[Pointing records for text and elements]
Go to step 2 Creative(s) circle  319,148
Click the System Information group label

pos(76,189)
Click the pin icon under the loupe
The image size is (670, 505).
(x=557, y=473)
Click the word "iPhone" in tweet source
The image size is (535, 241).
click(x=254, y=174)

**Task requirements**
Format the lines of the listing as a JSON list of strings, one string per line, leaving out blank lines.

**Right answer**
[
  "Go to step 2 Creative(s) circle  319,148",
  "Click the System Information group label",
  "pos(76,189)",
  "Click the pin icon under the loupe",
  "The image size is (670, 505).",
  "(x=557, y=473)",
  "Click the word \"iPhone\" in tweet source",
  "The image size is (535, 241).",
  "click(x=254, y=174)"
]